TEXT BLOCK:
------------------------
PEM system costs have been falling faster than alkaline over the past three years, driven by iridium catalyst optimisation and stack manufacturing scale-up. The trajectory suggests near-parity at 50 MW scale by the late 2020s, but that projection has been revised several times and should not drive a final investment decision today.
On efficiency, both technologies are converging. Modern alkaline systems operate at 65–72% LHV efficiency at rated load; PEM systems run at 67–75%. The difference matters less than the shape of the efficiency curve across the operating range, which is where the real project economics sit.
The load profile question determines most of the decision
If your project is grid-connected with a flat power purchase agreement and a predictable capacity factor above 60%, alkaline is straightforward to justify. The technology is mature, spare parts are widely available, and the lower CAPEX improves LCOH at high utilisation.
If your power source is variable - co-located wind or solar, or a curtailment offtake contract - the decision is more nuanced. PEM handles cold-start and fast ramp-rate requirements more cleanly. An alkaline system can be designed for variable operation, but it requires careful management of lye concentration under low-load conditions and stricter gas purity monitoring at minimum turndown. Some alkaline vendors have improved this significantly, but the operational complexity is real and must be reflected in O&M cost assumptions.
Stack life and replacement planning
Alkaline stacks typically achieve 80,000–100,000 operating hours before a refurbishment is required. PEM stacks are generally warranted to 60,000–80,000 hours, though the number of PEM assets with more than 60,000 hours of real operating history remains limited, particularly under variable-load conditions.
For LCOH modelling, the replacement cost and timing matter more than the warranted hours. Model at least one full stack replacement within a 20-year project life for either technology, and use the vendor’s indicative replacement pricing with a 20–30% uplift to account for parts availability uncertainty at the time of replacement. Sensitivity runs at 70% and 130% of the base replacement cost should be standard.
What often gets missed: the balance-of-plant
Alkaline electrolysers require a KOH lye management system that adds footprint, chemical handling obligations, and additional inspection requirements. For indoor or urban sites, this is a meaningful constraint. PEM systems use pure water feed and produce hydrogen and oxygen without caustic handling, which simplifies permitting in some jurisdictions.
------------------------
GIVEN MATERIAL:
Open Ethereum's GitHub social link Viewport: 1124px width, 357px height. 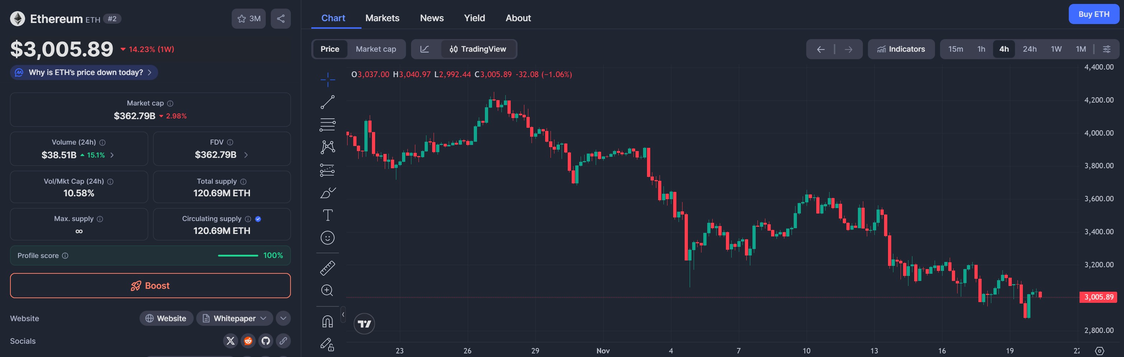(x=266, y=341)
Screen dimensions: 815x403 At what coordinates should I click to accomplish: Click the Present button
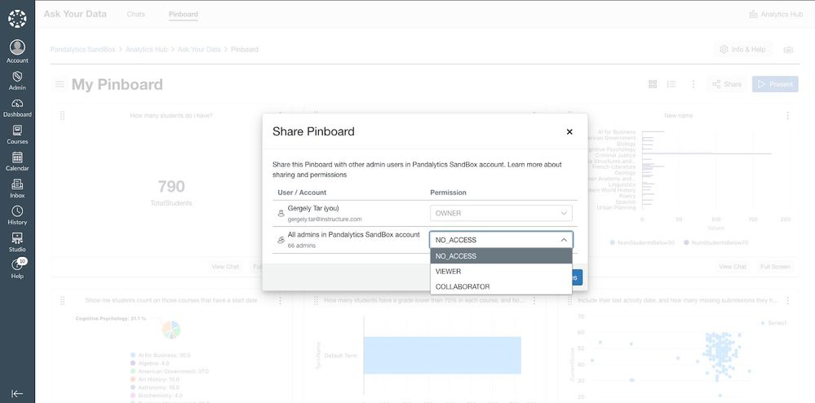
------------------------
EXERCISES:
a. Decide whether each statement below agrees with the text on alkaline and PEM electrolysers: (i) modern alkaline systems operate at 67–75% LHV efficiency at rated load; (ii) PEM handles cold-start and fast ramp-rate requirements better than alkaline; (iii) PEM stacks are generally warranted to 80,000–100,000 hours. Answer yes or no for each, and quote the words of the text that settle it.
b. Continue the text on alkaline and PEM electrolysers, starting right after its final sentence.

ANSWERS:
a.
(i) No: "Modern alkaline systems operate at 65–72% LHV efficiency at rated load; PEM systems run at 67–75%."
(ii) Yes: "PEM handles cold-start and fast ramp-rate requirements more cleanly."
(iii) No: "PEM stacks are generally warranted to 60,000–80,000 hours"

b.
On the other side, PEM systems require ultra-pure deionised water with conductivity typically below 0.1 μS/cm. The water treatment system is often underspecified at feasibility stage, particularly for sites where the raw water supply contains elevated hardness, iron, or biological load. This is covered in more detail in our water quality insight.
A practical selection framework
- High utilisation (>65% CF), stable grid power, scale >20 MW: Alkaline has a strong CAPEX case. Run a competitive tender.
- Variable renewable source, fast ramp requirement, or cold-start cycles: PEM is better suited. Quantify the operating advantage in your dispatch model.
- Sub-10 MW, modular or containerised requirement: PEM dominates at this scale due to footprint and modularity.
- Constrained site with caustic handling restrictions: PEM removes a permitting complexity that alkaline introduces.
- Early-stage project, technology not yet locked: Run both through your LCOH sensitivity model before committing. The winner is not always obvious until you have a realistic capacity factor range.
Key takeaways
- Alkaline retains a CAPEX advantage at scale in 2026, but the gap is narrowing.
- Load profile and capacity factor are stronger technology drivers than headline efficiency.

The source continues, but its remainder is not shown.